DOCUMENT PASSAGE =>

++++++++++

A 28-year-old woman with a left cerebellar hemispheric lesion

Brenton Coger, MD and Kymberly A. Gyure, MD

 

Discussion

Dysplastic cerebellar gangliocytoma, also known as Lhermitte-Duclos disease, typically affects adults in the third and fourth decades of life.  Patients with this disease typically present to a physician for evaluation of progressive ataxia, nausea/vomiting, headache, or other symptoms consistent with increased intracranial pressure, reflecting mass effect on the fourth ventricle.  

MR imaging characteristics consist of a regionally thickened lesion in the posterior fossa with T2 hyperintensity noted within the cerebellar folia without associated contrast enhancement.

Histologically, there is variable replacement of the internal granular cell layer by a disorganized array of large neurons with attendant expansion and aberrant myelination of the overlying molecular layer. The molecular layer may exhibit coarse spongy changes and dystrophic mineralization, often blood vessel-associated. The subjacent foliar white matter is typically thinned, if not cavitated.

This disorder can occur sporadically or as a manifestation of Cowden syndrome. This is an autosomal dominant phakomatosis linked to germline mutations of the PTEN/MMAC 1 gene on chromosome 10q23. Manifestations of this syndrome include multiple cutaneous trichilemmomas, oral papillomatosis, acral keratoses, macrocephaly/megalencephaly, various types of gastrointestinal polyps, thyroid abnormalities, and a substantially increased risk of mammary adenocarcinoma. The dysplastic gangliocytoma of the cerebellum is a hallmark of this syndrome.

These benign lesions are thought to be hamartomatous rather than neoplastic in nature by some authors, and their growth may be related to hypertrophy rather than replication. Gross total resection is the treatment of choice. Despite this treatment, recurrences have been recorded. The prognosis, however, is generally excellent.

References:

  1. Abel TW, Baker SJ, Fraser MM, et al. Lhermitte-Duclos disease: a report of 31 cases with immunohistochemical analysis of the PTEN/AKT/mTOR pathway. J Neuropathol Exp Neurol 2005;64:341-349.

++++++++++

SOURCE INFORMATION =>
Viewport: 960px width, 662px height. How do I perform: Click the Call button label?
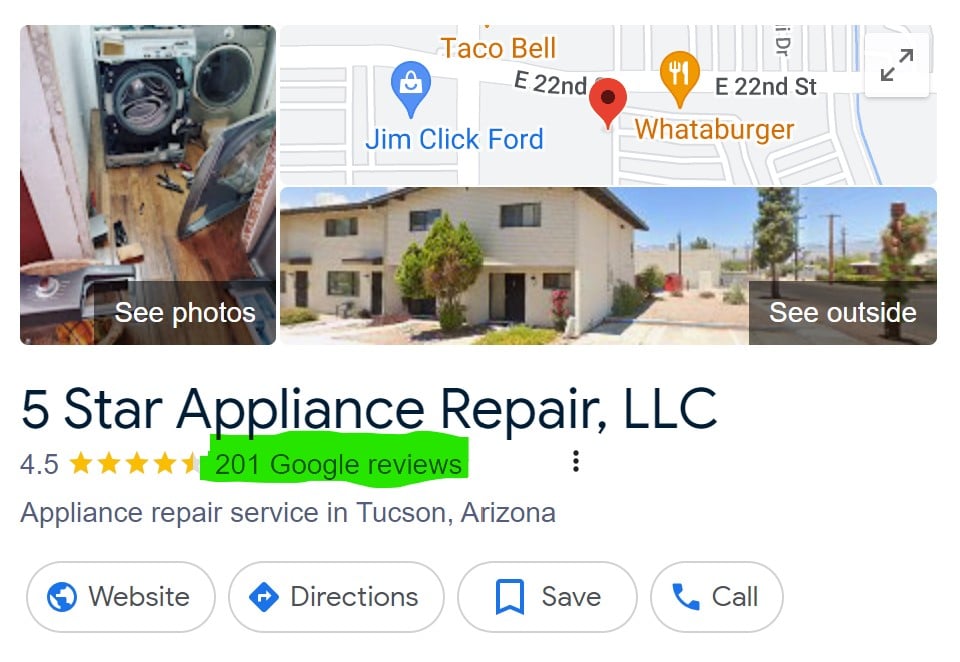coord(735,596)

++++++++++

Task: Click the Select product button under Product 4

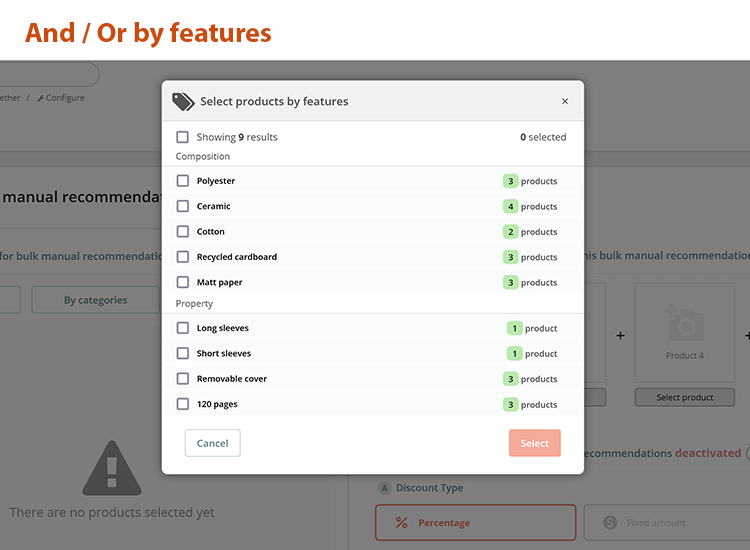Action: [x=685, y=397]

++++++++++

EXERCISE INSTRUCTIONS => In the case discussion of Lhermitte-Duclos disease, what is named as the treatment of choice?

RESPONSE TO THE TASK => Gross total resection is the treatment of choice.